Everything from the line containing "Where should I click to: Click the arrow" through the line containing "Viewport: 963px width, 755px height." in the listing below should be copied exactly, and nothing more.

── THE RECORDS ──

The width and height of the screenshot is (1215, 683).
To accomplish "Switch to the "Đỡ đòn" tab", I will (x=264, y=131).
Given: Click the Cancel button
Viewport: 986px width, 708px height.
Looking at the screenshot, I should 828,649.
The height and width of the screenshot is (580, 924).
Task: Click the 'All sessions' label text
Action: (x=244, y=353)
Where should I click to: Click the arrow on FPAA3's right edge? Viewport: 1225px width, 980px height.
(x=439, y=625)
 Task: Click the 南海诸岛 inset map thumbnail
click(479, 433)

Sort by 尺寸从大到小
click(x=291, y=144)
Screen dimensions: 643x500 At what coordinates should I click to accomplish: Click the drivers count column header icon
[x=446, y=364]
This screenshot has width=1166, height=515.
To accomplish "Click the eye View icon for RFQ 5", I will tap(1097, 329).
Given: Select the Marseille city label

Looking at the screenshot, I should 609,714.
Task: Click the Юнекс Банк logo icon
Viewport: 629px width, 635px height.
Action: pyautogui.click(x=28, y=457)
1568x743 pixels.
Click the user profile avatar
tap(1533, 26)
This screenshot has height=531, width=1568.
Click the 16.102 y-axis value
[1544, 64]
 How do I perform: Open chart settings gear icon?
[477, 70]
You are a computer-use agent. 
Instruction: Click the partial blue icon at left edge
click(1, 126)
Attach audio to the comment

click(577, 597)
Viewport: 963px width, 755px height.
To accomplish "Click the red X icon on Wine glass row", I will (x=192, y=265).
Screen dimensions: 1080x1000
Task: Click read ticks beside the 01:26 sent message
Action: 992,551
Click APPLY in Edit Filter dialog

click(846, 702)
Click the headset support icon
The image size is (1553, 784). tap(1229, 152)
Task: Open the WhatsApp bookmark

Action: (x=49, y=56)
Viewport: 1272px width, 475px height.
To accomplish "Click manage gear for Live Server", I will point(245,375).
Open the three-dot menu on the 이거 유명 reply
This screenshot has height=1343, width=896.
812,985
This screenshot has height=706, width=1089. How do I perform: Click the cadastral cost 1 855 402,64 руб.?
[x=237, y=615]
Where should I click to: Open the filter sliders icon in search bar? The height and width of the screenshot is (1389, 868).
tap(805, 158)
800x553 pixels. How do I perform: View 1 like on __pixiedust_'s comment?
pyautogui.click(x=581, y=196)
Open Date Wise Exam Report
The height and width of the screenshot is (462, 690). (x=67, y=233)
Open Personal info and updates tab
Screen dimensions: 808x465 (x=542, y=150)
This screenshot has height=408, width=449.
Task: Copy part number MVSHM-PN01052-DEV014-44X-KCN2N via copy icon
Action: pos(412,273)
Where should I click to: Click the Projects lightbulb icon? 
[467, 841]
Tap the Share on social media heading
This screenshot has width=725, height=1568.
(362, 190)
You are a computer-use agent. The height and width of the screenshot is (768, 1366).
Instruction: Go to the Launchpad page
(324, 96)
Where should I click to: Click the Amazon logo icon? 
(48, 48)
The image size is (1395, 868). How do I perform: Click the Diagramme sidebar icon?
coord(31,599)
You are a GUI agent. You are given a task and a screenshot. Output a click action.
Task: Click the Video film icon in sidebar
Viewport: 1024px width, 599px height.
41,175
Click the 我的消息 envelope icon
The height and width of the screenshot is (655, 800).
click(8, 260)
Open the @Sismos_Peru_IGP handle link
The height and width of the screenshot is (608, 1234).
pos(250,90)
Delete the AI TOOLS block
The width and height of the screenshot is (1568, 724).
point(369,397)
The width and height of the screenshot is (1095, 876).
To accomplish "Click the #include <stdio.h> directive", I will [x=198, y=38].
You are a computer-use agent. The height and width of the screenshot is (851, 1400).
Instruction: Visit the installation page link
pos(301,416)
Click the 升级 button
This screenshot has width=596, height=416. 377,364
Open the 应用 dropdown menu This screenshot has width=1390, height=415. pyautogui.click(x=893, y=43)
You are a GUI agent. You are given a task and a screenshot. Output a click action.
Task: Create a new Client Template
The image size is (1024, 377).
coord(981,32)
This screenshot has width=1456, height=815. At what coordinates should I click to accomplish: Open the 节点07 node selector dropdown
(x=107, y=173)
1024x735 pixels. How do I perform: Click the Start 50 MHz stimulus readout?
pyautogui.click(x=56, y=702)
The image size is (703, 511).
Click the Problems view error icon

───

[EXPECTED OUTPUT]:
Where should I click to: Click the arrow on FPAA3's right edge? Viewport: 1225px width, 980px height.
(x=439, y=625)
 Task: Click the 南海诸岛 inset map thumbnail
click(479, 433)

Sort by 尺寸从大到小
click(x=291, y=144)
Screen dimensions: 643x500 At what coordinates should I click to accomplish: Click the drivers count column header icon
[x=446, y=364]
This screenshot has width=1166, height=515.
To accomplish "Click the eye View icon for RFQ 5", I will tap(1097, 329).
Given: Select the Marseille city label

Looking at the screenshot, I should 609,714.
Task: Click the Юнекс Банк logo icon
Viewport: 629px width, 635px height.
Action: pyautogui.click(x=28, y=457)
1568x743 pixels.
Click the user profile avatar
tap(1533, 26)
This screenshot has height=531, width=1568.
Click the 16.102 y-axis value
[1544, 64]
 How do I perform: Open chart settings gear icon?
[477, 70]
You are a computer-use agent. 
Instruction: Click the partial blue icon at left edge
click(1, 126)
Attach audio to the comment

click(577, 597)
Viewport: 963px width, 755px height.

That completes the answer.